Innovative Features of the Modern Santa Maria Grill
Heading into the last part of summer and early fall, there is still plenty of time for outdoor cookouts and neighborhood BBQs. That’s good news for the folks who consider themselves great outdoor master chefs.
If you want to move to the front of the class as an outdoor chef, you need to consider the kind of outdoor cooking equipment you use. Of course, that references the kind of grill you are using. If you want to take your cues from the best outdoor barbecuers in the world, consider using a Santa Maria-style grill.
To save you a little research time, here is some information about the modern Santa Maria-style grill and some of the most recent innovative features that have made it more effective, efficient, and or easy to use.
What is a Santa Maria Grill?
Starting with the basics, it behoove you to know what a Santa Maria grill is and how it works. A Santa Maria-style grill will likely produce the best BBQ you have ever tasted.
A Santa Maria-style grill is a traditional outdoor cooking grill with a rich history. It comes as a stand-alone grill or on a cart, making it easy to move from one place to another. The feature that best identifies a Santa Maria-style grill is the firebox in an enclosed box under the grates. It’s the enclosed box that creates the extra heat that gets evenly distributed over the cooking surface. This, in turn, gives an even cook across the meat. Intense heat is created by using fresh oak hardwood instead of coal briquettes.
As for the grates, they are not enclosed but instead open to the air. These grills can come with a single solid grate or as split cooking grates.
They come in various sizes, from the small “backyard” models to the oversized models that professional BBQ cooking experts use. Most models are made from iron or metal materials.
History of Santa Maria Barbequing
The history of the Santa Maria way of barbequing is deeply embedded in the American West.

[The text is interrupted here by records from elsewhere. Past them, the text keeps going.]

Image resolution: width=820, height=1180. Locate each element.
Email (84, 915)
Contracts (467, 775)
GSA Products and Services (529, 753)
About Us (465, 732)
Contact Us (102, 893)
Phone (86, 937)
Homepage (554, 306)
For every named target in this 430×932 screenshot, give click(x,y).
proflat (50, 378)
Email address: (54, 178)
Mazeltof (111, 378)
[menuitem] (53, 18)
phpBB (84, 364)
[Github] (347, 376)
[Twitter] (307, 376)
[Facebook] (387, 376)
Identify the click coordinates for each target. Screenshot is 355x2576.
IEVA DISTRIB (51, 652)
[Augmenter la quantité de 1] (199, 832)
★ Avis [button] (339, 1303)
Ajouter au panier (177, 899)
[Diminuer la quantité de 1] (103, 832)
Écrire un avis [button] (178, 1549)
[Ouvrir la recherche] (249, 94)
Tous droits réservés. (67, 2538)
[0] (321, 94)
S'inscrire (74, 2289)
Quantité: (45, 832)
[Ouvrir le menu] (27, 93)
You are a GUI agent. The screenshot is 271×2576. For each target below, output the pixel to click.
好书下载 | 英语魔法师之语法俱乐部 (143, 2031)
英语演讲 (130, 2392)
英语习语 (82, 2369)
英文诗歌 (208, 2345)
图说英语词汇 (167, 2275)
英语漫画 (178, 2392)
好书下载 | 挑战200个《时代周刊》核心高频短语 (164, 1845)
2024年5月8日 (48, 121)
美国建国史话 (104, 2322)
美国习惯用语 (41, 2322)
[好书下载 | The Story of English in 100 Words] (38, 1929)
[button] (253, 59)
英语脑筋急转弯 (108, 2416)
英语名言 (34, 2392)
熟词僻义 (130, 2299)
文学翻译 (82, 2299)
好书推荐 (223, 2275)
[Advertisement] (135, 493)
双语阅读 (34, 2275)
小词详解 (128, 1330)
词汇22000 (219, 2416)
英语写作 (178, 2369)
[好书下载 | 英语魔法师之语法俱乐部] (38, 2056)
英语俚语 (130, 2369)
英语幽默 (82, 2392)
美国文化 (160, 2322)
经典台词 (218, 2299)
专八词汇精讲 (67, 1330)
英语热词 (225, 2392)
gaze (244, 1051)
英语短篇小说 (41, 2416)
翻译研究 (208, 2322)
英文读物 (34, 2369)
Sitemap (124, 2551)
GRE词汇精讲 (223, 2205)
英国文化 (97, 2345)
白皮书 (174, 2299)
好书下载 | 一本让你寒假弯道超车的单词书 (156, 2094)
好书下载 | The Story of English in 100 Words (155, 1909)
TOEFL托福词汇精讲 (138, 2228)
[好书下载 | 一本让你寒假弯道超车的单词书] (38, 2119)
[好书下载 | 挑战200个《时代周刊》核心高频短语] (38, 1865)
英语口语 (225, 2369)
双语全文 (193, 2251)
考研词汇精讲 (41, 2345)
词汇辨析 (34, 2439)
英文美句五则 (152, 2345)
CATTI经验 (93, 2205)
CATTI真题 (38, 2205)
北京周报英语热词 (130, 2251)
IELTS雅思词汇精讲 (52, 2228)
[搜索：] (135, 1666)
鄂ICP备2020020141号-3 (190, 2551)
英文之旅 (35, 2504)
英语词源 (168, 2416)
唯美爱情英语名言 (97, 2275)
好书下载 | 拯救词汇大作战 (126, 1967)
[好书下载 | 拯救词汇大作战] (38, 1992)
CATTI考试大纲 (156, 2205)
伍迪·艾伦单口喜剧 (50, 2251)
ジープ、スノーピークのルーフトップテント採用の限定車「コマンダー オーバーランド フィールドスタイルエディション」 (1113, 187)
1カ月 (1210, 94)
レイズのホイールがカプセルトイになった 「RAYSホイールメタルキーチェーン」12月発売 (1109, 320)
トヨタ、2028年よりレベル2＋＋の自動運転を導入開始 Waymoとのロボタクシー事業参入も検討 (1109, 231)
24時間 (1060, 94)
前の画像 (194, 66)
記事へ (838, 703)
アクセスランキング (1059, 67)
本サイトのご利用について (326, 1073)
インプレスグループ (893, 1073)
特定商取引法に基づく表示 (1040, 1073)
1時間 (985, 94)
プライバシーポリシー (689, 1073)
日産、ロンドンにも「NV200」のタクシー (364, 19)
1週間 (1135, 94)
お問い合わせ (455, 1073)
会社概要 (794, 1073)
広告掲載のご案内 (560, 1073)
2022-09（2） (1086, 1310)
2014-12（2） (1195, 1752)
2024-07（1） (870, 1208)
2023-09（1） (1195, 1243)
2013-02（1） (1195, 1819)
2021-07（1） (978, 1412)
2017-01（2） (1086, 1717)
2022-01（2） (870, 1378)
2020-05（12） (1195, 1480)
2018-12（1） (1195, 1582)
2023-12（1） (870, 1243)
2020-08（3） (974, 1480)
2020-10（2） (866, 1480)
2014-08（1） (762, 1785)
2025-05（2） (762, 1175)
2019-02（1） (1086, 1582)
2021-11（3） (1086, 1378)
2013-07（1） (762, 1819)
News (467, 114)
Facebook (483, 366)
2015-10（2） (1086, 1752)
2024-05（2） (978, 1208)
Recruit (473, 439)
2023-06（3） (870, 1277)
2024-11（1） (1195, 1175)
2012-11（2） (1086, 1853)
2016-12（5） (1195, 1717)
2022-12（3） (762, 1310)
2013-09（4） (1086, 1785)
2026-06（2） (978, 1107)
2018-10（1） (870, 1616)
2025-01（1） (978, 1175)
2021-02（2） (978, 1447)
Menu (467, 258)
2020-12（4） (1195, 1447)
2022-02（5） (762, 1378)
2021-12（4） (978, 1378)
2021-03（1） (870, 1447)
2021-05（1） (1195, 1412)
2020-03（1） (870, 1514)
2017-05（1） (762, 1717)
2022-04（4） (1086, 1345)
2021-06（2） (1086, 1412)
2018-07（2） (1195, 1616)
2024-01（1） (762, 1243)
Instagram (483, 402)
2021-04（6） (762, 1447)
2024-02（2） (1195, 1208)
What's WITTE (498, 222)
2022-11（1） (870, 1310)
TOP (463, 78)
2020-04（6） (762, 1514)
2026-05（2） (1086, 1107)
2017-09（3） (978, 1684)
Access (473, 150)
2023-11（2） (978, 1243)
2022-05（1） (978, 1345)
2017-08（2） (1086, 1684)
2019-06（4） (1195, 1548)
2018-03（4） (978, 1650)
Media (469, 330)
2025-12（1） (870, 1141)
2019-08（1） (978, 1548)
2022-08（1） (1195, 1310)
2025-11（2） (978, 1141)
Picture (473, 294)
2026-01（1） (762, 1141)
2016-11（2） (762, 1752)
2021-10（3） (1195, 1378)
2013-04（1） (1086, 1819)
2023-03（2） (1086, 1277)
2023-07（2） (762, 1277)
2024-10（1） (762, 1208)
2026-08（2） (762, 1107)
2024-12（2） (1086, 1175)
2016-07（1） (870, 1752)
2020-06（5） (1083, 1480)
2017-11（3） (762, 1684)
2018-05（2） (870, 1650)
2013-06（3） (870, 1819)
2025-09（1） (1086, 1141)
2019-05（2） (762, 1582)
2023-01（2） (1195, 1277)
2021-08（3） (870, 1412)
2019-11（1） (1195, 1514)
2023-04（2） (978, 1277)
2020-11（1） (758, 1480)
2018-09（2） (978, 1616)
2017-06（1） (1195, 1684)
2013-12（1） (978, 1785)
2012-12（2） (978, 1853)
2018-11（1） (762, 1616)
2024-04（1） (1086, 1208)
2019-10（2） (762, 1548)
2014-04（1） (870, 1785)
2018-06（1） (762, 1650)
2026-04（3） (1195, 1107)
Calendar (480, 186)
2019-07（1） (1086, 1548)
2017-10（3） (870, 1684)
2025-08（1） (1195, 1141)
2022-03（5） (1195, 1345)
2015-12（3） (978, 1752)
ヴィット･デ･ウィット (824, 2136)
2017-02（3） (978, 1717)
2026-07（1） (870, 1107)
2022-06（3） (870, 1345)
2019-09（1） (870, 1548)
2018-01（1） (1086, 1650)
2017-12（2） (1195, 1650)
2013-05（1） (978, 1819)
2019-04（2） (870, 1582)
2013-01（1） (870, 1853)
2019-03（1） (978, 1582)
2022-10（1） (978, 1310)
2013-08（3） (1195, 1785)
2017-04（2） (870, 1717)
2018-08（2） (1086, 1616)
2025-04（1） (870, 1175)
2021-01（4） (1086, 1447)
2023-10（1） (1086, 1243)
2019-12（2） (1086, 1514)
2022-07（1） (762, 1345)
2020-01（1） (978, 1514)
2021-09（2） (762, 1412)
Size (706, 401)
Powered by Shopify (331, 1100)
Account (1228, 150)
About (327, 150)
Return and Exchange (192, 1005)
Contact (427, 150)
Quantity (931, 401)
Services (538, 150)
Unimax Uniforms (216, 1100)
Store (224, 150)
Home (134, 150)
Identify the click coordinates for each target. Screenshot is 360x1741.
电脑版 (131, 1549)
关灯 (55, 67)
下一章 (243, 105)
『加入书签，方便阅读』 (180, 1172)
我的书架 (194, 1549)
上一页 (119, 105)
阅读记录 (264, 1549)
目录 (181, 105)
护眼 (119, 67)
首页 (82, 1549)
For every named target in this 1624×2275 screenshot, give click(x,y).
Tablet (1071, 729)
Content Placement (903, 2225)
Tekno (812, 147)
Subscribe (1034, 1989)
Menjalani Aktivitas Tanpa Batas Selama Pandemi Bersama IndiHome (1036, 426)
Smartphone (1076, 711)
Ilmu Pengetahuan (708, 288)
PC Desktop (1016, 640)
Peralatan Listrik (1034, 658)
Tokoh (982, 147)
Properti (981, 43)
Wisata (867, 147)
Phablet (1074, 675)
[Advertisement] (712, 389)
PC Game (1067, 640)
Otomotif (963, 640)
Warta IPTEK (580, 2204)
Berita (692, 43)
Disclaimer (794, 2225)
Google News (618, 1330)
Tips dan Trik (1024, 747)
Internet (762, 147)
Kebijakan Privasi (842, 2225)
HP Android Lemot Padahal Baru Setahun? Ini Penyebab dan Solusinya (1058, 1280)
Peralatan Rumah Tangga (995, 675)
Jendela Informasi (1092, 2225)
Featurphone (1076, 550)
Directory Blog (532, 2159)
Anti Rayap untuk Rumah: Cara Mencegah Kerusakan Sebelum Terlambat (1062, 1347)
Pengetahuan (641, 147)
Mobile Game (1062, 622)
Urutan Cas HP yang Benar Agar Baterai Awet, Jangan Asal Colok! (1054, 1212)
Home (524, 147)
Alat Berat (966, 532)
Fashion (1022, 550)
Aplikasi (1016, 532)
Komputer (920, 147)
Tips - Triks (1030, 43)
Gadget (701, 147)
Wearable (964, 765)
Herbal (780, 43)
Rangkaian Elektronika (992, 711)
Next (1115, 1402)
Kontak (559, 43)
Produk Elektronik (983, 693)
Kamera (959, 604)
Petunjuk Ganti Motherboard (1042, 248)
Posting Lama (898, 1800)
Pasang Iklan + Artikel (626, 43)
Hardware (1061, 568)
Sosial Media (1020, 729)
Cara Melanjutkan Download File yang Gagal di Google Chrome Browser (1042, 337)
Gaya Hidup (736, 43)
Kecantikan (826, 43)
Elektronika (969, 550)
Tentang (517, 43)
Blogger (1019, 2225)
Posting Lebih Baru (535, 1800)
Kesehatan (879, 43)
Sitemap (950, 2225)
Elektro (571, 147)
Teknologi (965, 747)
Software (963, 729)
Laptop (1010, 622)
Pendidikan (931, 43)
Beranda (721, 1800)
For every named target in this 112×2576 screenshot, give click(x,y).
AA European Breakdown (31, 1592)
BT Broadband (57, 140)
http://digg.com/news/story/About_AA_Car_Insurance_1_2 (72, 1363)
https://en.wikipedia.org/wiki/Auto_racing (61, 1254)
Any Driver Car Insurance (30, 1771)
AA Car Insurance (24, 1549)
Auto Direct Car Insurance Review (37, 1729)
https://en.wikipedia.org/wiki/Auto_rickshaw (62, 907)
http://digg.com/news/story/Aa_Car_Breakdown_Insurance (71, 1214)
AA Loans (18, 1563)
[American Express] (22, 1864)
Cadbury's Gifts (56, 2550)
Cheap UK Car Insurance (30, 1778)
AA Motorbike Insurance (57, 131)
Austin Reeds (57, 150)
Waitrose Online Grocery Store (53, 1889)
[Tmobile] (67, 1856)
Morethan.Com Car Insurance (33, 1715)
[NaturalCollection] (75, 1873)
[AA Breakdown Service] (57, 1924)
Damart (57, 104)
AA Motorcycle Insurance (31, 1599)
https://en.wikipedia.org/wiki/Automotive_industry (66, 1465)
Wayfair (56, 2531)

It started in the 19th century when wagon trains were traveling across the western states into California. This barbequing methodology was created so that wagon train cooks and ranchers could cook large batches of pork and beef for large groups of travelers. Over the last few decades, smaller models have been developed for single-family backyard barbecues.
The “tri-tip beef” cooking originated in Santa Maria (California), indicating how Santa Maria-style grills got their name. Today, barbequing competitions are ruled by BBQ pro chefs who would never cook with anything else.
Modern Innovative Features
Innovation always makes things more effective, efficient, and easy to use. Recent innovations in the Santa Maria-style grill space have certainly upped the barbequing ante for both backyard cooks and pros. Here are a few modern innovations of note:
– The ability to buy kits and customize a Santa Maria-style grill has opened the door for cooks to create a grill that meets their specific size and grilling standards.
– The addition of under-grill storage cabinets has given chefs a convenient and easily accessible place to store their cooking utensils and cooking supplies (spices, hot pads, etc.).
– Developing a larger selection of hand crank configurations helps bring a bit of style to these “coking machines.” These cranks allow cooks to raise easily and lower grates above the heat. This helps to ensure that cooks have more control over the cooking process. Automated cranks are now available as a most recent innovation.
Carbon steel in manufacturing has increased the durability of Santa Maria-style grills and fireboxes. Carbon steel is a great conductor of heat during the grilling process.
Conclusion
If you truly enjoy cooking BBQ outside, you could emulate the pros. You can start that process by investing in your own Santa Maria grill. Once you have BBQed meat the right way, no other way is going ever to meet your standards.